Thursday, May 23, 2013

What a Trust Deed Is and Why You Should Care

When you obtain a loan to buy a home, you'll likely sign a Promissory Note and Deed of Trust. Parenthetically, this particular loan instrument is commonly called a mortgage; technically, it's not. A true mortgage differs significantly from a note and trust deed and is used in some parts of the country to purchase real property. See this link to learn the difference.

But let's not quibble and get off topic. A lot more people use a note and trust deed, also called a deed of trust, to buy a house. The promissory note part is pretty straightforward: It's a promise to pay a certain amount over a certain term at a certain interest rate.

The trust deed attached to the promissory note is an agreement between the person borrowing the money and the lender to transfer the borrower's interest in the property to a third party, called the Trustee. The effect of this transfer is to secure payment of the loan with the property. You, the borrower, will have what's called equitable title.

In effect, you have two agreements with your lender. The note is the promise to pay. With the trust deed you agree to secure payment by giving the trustee an interest in your property. More on this below--it's kind of important.

But the trust deed agreement also has other elements describing how the note is paid. An example is an Acceleration Clause, where the entire note becomes immediately due under certain circumstances. These could be sale of the home, default on payment of the note or refinancing the home.

Why sale of the home? Because sometimes, people attempt to sell the home and allow the new buyer to take over payments. Lenders don't like that.

But trust deeds could also have an Assumption Clause. Most don't. However, FHA loans are assumable if the new buyer is qualified. This is important, because you may want to sell your home in a few years when prevailing interest rates are likely to be higher than now. If your home has an assumable 4% FHA loan, it might be attractive to a prospective buyer if market interest rates are 7%.

Interest rate adjustment clauses are also not uncommon in trust deeds. The
point here: Read the trust deed provisions. They could very well have stuff neither your lender, real estate broker, mortgage broker or anyone else told you about. Get legal advice if anything isn't clear. Don't forget--some lawyer prepared the thing!

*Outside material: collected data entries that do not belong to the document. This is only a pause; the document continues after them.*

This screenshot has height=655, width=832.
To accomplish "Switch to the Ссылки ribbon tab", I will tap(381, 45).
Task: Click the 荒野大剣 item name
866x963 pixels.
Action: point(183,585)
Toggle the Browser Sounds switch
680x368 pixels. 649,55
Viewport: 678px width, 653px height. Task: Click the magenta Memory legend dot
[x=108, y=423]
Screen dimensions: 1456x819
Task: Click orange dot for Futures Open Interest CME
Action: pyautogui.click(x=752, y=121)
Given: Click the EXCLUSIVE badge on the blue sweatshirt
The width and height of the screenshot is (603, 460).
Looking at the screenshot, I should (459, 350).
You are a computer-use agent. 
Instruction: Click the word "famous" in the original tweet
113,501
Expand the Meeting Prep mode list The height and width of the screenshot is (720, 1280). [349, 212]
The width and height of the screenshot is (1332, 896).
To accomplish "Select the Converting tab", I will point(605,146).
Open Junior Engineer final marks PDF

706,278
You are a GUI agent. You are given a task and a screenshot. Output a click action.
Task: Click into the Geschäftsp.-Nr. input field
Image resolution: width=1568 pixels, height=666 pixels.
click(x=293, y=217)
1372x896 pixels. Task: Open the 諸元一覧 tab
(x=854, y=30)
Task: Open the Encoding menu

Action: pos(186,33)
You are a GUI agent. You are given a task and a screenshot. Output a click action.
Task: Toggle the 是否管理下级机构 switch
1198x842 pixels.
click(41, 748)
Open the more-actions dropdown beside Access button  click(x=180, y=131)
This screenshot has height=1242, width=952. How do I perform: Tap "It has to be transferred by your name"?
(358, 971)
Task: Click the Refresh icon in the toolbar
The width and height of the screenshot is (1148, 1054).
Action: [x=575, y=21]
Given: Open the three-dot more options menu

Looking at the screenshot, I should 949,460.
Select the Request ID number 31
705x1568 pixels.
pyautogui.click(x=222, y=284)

Here's the "more on this below" part: The trust deed is what makes foreclosure work. You don't pay, the lender notifies the trustee, and the trustee, who has an interest in the property, begins the foreclosure process to take back the property and give it to the lender. No judge is necessary, which is why it's called a Non-judicial foreclosure.

Your lender, however can bypass the process and sue to collect under the Promissory Note. In this scenario--a Judicial Foreclosure--the lender goes to court and asks the judge to enforce the note payment. Judicial foreclosures are more expensive and take a long time. Moreover, some states have a Right of Redemption, which can cloud the title for the redemption period.

Again, read the provisions of the Deed of Trust, and seek professional advice if anything is unclear.